Soon we're set straight and pointed head on down beautiful fourlane Bayshore Highway to that lovely Santa Clara Valley—But I'm amazed that after only a few years the damn thing no longer has prune fields and vast beet fields like at Lawrence when I was a brakeman on the Southern Pacific and even after, it's one long row of houses right down the line 50 miles to San Jose like a great monstrous Los Angeles beginning to grow south of Frisco. At first it's beautiful to just watch that white line reel in to Willie's snout but when I start looking around out the window there's just endless housing tracts and new blue factories everywhere—Sez Dave "Yes that's right, the population explosion is gonna cover every bit of backyard dirt in America someday in fact they'll even have to start piling up friggin levels of houses and others over that like your cityCityCITY till the houses reach a hundred miles in the air in all directions of the map and people looking at the earth from another planet with super telescopes will see a prickly ball hangin in space—It's like real horrible when you come to think of it, even us with all our fancy talks, shit man it's all millions of people and events piling up almost unimaginable now, like raving baboons we'll all be piled on top of each other or one another or whatever you're sposed to say—Hundreds of millions of hungry mouths raving for more more more. . . ."

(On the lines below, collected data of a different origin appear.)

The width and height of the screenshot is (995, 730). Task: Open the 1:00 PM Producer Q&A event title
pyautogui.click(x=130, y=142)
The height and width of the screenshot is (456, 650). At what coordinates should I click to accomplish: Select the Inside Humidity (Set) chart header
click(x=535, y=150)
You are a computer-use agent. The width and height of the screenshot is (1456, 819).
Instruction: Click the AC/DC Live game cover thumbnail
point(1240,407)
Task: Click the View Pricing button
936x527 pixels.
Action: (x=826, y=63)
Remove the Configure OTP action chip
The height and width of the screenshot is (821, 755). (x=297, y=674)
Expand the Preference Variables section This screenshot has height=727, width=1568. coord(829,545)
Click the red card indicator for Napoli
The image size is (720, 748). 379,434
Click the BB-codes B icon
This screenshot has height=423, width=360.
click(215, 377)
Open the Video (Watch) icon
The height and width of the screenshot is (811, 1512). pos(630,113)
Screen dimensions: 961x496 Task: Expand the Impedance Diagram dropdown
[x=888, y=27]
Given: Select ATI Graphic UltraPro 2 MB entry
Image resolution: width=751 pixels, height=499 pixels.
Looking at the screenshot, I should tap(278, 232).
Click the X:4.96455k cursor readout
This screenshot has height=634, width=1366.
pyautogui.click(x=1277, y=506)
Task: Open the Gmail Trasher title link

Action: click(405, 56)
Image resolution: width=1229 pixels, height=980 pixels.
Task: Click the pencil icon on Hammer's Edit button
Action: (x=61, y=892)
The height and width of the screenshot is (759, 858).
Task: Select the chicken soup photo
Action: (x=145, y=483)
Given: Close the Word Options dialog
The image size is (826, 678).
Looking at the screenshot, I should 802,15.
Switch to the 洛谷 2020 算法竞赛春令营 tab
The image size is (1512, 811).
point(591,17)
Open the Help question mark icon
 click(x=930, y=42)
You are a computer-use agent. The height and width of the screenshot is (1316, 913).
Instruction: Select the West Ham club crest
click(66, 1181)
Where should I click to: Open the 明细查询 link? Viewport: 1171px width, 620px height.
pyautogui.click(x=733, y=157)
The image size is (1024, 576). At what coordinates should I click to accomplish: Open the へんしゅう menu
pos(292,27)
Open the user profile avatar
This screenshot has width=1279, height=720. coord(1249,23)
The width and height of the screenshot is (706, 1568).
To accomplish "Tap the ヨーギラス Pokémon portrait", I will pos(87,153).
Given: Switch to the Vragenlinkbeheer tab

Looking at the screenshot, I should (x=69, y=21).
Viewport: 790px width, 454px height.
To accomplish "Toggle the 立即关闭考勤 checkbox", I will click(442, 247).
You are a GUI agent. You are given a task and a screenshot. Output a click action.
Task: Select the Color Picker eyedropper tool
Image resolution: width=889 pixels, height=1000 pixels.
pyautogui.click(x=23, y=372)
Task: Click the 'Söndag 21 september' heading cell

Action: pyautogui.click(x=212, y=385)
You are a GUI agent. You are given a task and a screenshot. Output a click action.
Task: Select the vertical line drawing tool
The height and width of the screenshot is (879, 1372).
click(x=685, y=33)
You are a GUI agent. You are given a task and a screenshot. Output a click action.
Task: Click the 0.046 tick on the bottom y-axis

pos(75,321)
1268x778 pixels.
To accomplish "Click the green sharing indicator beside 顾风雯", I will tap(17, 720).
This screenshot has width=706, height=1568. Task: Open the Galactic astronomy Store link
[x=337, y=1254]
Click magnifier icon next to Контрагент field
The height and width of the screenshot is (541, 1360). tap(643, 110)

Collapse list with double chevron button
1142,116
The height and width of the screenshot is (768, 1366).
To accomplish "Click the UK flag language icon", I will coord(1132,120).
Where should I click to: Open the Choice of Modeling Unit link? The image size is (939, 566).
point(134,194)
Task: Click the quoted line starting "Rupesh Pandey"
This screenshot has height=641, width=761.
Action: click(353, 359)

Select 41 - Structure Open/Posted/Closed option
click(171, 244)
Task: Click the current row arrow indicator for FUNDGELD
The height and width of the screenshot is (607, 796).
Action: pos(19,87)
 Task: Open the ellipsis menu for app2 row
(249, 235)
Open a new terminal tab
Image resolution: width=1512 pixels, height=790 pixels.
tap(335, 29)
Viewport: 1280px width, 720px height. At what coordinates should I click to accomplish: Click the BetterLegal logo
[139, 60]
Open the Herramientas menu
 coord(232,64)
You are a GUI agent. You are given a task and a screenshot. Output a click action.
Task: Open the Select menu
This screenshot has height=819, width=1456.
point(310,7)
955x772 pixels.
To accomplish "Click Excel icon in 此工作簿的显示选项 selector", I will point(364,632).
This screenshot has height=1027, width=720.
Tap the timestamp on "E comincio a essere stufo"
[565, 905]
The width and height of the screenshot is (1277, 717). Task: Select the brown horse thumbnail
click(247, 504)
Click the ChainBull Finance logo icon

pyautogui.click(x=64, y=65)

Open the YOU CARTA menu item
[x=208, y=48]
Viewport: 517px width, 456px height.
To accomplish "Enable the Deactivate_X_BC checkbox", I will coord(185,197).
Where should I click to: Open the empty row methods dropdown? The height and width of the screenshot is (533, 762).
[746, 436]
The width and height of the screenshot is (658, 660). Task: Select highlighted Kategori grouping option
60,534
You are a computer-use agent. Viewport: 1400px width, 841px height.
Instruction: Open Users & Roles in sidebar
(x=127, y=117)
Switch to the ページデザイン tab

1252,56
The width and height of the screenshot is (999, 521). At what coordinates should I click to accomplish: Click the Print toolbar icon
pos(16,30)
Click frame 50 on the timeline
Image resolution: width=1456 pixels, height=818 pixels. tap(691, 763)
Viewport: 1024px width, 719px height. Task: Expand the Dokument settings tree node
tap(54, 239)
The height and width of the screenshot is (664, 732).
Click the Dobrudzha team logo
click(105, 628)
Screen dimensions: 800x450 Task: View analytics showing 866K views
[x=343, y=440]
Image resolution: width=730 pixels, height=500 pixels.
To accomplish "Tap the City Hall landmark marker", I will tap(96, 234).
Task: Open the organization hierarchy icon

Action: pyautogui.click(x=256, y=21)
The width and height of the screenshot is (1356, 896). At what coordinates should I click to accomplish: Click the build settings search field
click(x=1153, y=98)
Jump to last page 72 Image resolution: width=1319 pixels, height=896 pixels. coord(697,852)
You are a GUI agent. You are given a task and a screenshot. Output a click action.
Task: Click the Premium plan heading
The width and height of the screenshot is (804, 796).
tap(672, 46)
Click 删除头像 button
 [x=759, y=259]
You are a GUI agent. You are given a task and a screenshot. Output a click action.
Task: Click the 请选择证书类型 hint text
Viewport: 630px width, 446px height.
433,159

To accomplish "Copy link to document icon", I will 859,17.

As might be expected, Kerouac eschews the conventions of "plotting" and "character development" in "city," and he instead gives us a great deal of telling without much showing. The story centers on a boy named M-80 whose (surrogate) father T-3 happens to be "Prime Minister" of their Zone Block. As Prime Minister, T-3 is the first to hear when his Zone Block has been nominated for electrocution. This provides an opportunity to do something to help M-80 escape his normally inevitable fate.

What sets this story apart from other contemporary science fiction is Kerouac's incorporation of some of his preoccupations at the time, most notably perhaps that of Buddhism. M-80, despite being only 13, lapses into a distinctly Buddhist frame of mind after having escaped a fiery death on board a rocket into the cosmos:

As he went higher and higher his thoughts grew lighter and more ethereal and finally he had no more thoughts and woke up only after a long time in the pitch darkness of some outer chillicosm, realizing that it had all been like a great sad dream, a vision in the mind—that it was only what it was—"Whether as worlds and cities and universes, or whether as nothingness and emptiness, what difference does it make?"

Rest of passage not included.